С другой стороны, хотя нам и не пришлось сражаться в воздухе, но враг понес значительные потери от наших ударов. Наши летчики поддержали марку летчика-инструктора своей дисциплиной, умением грамотно пилотировать самолет и успешным выполнением боевых вылетов. Технический состав нашей группы также успешно справился со своими задачами.
Не потеряв ни одного самолета и ни одного летчика за месяц войны, наша группа возвратилась в Люберцы.
Буквально через несколько дней развернулись ожесточенные бои на земле и в воздухе, началась Яссо-Кишиневская операция, завершившаяся полным разгромом крупной вражеской группировки. К сожалению, все это мы узнали потом из сводок Совинформбюро, будучи уже в Люберцах, в своей школе. Мы снова приступили к своим обязанностям по ускоренному обучению летчиков для будущих сражений с врагом.

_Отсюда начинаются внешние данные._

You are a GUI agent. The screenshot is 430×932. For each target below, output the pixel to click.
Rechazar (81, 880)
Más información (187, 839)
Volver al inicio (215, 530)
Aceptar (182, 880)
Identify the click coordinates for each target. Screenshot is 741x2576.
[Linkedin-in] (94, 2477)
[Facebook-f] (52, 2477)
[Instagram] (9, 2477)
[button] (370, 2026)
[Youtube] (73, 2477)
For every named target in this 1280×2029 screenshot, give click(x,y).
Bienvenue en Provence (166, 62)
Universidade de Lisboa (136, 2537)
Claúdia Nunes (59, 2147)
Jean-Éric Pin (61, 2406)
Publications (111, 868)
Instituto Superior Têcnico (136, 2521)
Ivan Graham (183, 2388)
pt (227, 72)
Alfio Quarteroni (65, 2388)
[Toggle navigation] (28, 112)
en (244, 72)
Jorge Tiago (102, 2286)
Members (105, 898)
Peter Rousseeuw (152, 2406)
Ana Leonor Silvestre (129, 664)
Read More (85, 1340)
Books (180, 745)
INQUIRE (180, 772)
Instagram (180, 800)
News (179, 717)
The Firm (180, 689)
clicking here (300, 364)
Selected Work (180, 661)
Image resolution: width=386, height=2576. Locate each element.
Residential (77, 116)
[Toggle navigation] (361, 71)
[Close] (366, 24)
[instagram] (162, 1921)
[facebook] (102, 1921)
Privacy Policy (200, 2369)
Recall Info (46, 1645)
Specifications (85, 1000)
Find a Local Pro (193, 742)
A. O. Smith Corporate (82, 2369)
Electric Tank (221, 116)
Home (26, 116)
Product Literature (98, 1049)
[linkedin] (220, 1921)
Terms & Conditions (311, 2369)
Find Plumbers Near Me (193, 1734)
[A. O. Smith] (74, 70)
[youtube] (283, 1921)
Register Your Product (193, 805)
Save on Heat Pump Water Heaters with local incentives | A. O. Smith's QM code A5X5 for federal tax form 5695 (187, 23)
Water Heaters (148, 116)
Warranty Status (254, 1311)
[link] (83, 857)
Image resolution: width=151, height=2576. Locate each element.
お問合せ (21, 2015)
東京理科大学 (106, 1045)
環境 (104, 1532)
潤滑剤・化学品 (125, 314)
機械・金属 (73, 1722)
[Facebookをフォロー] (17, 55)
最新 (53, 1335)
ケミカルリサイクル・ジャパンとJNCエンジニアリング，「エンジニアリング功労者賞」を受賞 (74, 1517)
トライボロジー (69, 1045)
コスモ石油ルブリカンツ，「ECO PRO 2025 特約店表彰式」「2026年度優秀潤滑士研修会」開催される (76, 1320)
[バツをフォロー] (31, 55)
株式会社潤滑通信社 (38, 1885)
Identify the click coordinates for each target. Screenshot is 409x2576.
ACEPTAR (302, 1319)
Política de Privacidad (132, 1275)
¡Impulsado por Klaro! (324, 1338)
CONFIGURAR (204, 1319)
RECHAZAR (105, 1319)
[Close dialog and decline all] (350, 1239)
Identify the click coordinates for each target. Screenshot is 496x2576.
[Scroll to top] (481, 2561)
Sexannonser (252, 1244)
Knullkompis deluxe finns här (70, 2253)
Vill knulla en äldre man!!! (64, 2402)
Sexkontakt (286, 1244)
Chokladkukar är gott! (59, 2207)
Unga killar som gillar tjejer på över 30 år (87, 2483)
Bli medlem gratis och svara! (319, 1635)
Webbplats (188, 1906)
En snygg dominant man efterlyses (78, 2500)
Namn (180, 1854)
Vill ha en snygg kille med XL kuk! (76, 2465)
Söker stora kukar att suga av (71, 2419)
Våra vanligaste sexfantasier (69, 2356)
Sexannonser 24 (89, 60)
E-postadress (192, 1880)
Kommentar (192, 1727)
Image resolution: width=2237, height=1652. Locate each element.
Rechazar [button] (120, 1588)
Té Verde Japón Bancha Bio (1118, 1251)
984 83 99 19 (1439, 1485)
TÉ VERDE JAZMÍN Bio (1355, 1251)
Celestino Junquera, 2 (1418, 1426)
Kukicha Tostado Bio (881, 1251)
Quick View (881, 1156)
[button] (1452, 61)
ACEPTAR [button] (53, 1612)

И вновь – деловые, перенасыщенные всяческими хлопотами и заботами будни преподавательского состава Школы воздушного боя. В далекое прошлое ушла наша фронтовая командировка, которую завистники, не без нашего попустительства, окрестили «развлекательной прогулкой». Что ж, пусть не пришлось нам посостязаться с хвалеными гитлеровскими асами. Зато в наших авиационных частях мы, неожиданно для себя, заметили немало и положительного, и отрицательного, со стороны всегда виднее! Нет, поездка на фронт не прошла впустую.